To begin with, here is the course description:
Unlike the characters in Kurt Vonnegut’s short story 2BR02B, we don’t have a choice – we will definitely all die some day. We will explore this idea in depth, but this is no normal philosophy course. We’re going to be getting our hands dirty with “applied philosophy”, which can verge on being both more emotional and messier than traditional philosophy because it appeals directly to what’s going on in our every day lives. Death is a topic that has been explored in some of the greatest philosophy, religion, science, and art throughout time, and we’ll use all these resources to help explore questions associated with death: What does it mean to die? Is it ok to decide to end our own life? What happens after life? Do we have a soul? Many philosophers have suggested that it is only through reflecting on our own inevitable death that we can truly understand what it means to be alive. In this course we’ll learn how to tackle these questions through mastering the Socratic dialectic method of questioning. Just how messy will it get? Socrates was put to death for it!
I’ve taught at Governor’s School two previous years, and I’ve found that opening the class by exploring the question: What is philosophy? is extremely helpful, as most only have a very vague notion. The first several days are spent on this topic. We have class 5 days a week for three hours each day. I’m going to be working my way though my planning for each of these days, one by one.
Topics: A brief history of the beginning of Western philosophy in ancient Greece. This will serve as an introduction to the spirit and pursuit of philosophic inquiry. In contrast to familiarity with other subjects, many people aren’t even sure what philosophy is about, so addressing its beginnings and some of the basic questions that are asked by philosophy will help fill out that understanding and set the tone for the class.

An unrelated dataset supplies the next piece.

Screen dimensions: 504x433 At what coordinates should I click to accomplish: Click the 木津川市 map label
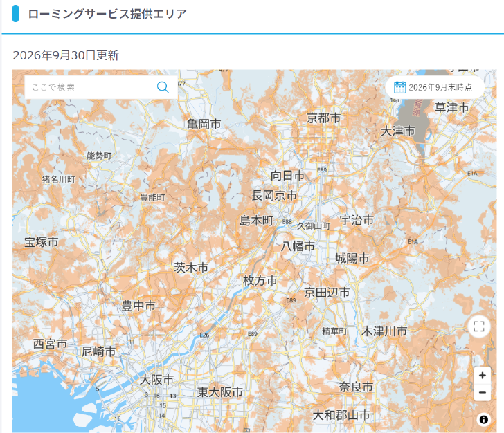[x=384, y=331]
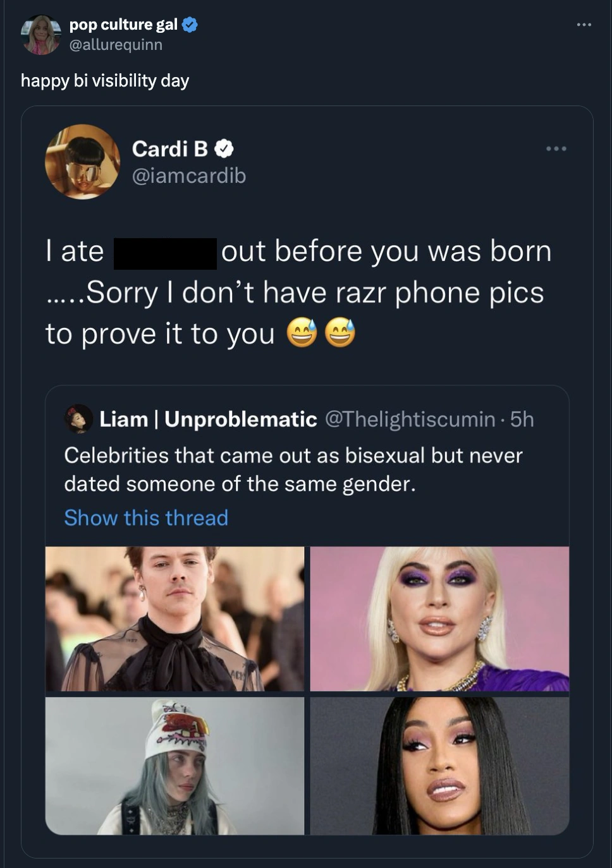Click the Liam | Unproblematic display name
Image resolution: width=612 pixels, height=868 pixels.
pos(208,419)
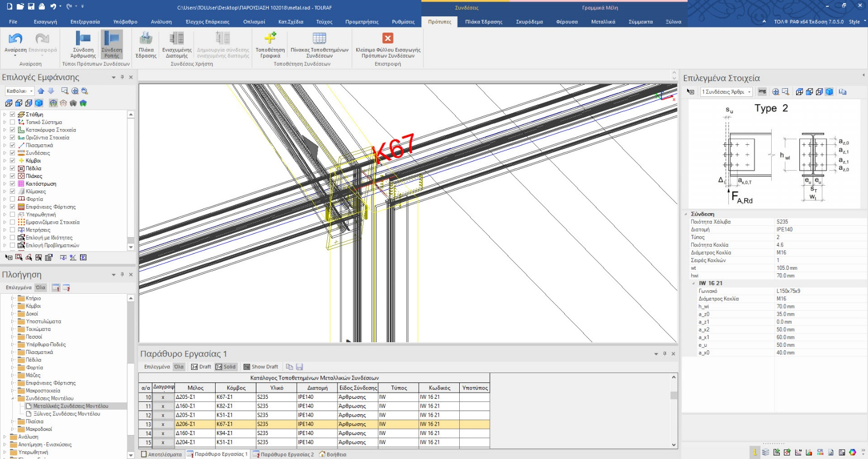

Activity: To begin, each student will answer the questions: what is philosophy? and: what is the good life? After that, they will break into groups to try to derive a single answer for each question as a group. We will discuss the answers as a class. Finally, we will spend some time creating a personal “Book of the Dead,” journal in which I will have students perform certain activities throughout the course, and will serve to collect their thoughts from throughout.
Materials: Pre-Socratics comic handout from Action Philosophers!
This is a pretty standard day, and going over the Pre-Socractics using a comic book really gets things going, as it’s not incredibly difficult, but begins to open up interesting discussions, especially when we discuss Parmenides and Zeno. We also take this opportunity to discuss the different branches of philosophy and the types of questions associated with each.
Also, I had the course last year create a Good Life Journal, and I think this served as a good place to record thoughts throughout the course. They definitely appreciated the artistic activity on the first day of actually creating the journal, so I’m following that up with a Book of the Dead this year.